Toplumların bugünkü yaşamında geçmişten getirdikleri kültürel değerlerin çok önemli olduğu tartışılmaz bir gerçekliktir.
Bir toplumu geçmişten geleceğe bağlayan 'kültür varlıklarımızın' ne denli önemli olduğu da bu gerçekliğin özünü oluşturmaktadır.
Kültür varlıkları yönünden çok zengin bir mirasa sahip olan Türkiye'de bu gerçeklikler yaşamsal önem taşımaktadır.
Anadolu'nun en eski yerleşim yerlerinden birisi olan Eskişehir'imizde ise İlkçağ'dan günümüze uzanıp gelen öylesine çok ve değerli kültür varlığımız var ki…
Ancak ülkemiz genelinde olduğu gibi bizim ilimizde de 'kültür varlıklarımızın korunması ve geliştirilmesi' konusunda ciddi sorunlarımız var…
Konumuzun ikinci boyutunda yer alan ve çağımızda önemi giderek artan 'belediyeler' gerçeği için fazla söze gerek yok.
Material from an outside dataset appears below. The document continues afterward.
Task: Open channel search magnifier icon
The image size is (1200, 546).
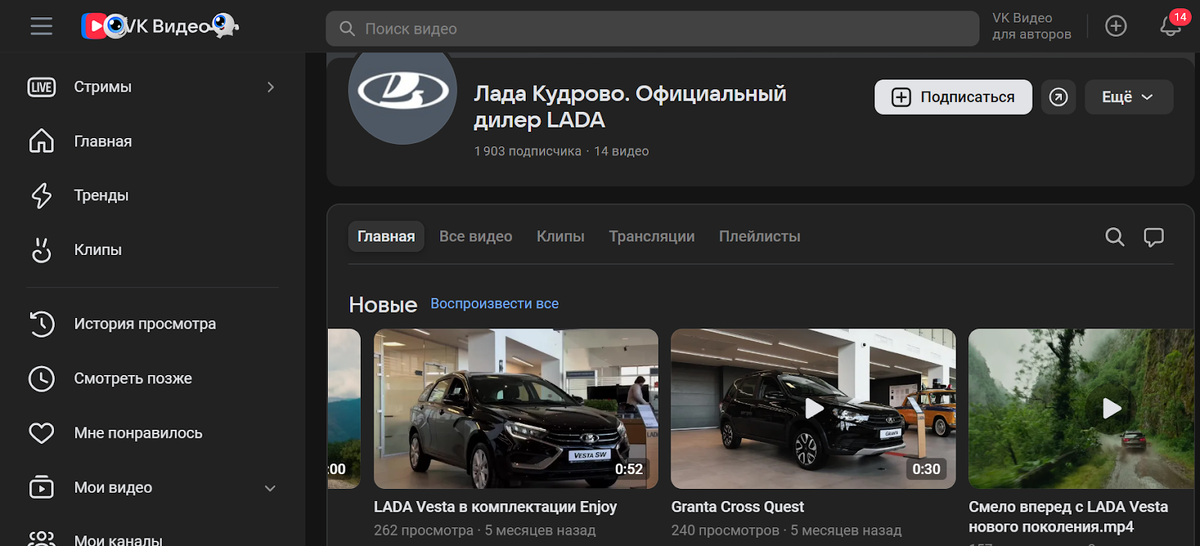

Bence şu iki cümle bu gerçekliği çok iyi özetliyor:
'Yerel yönetimler demokrasinin beşiğidir…'
'Yerinden yönetim daha hızlı, daha ucuz ve daha verimli sonuçlar vermektedir…'
Ve 30 Mart seçimlerine çok az zaman kalan şu günlerde, başımızı siyasal polemiklerin içine fazla gömmeden biraz da somut gerçekleri tartışmamız gerekiyor…
Çünkü önümüzdeki süreçte kültür varlıklarımızın korunması konusunda da belediyelerimizi çok önemli görevler bekliyor.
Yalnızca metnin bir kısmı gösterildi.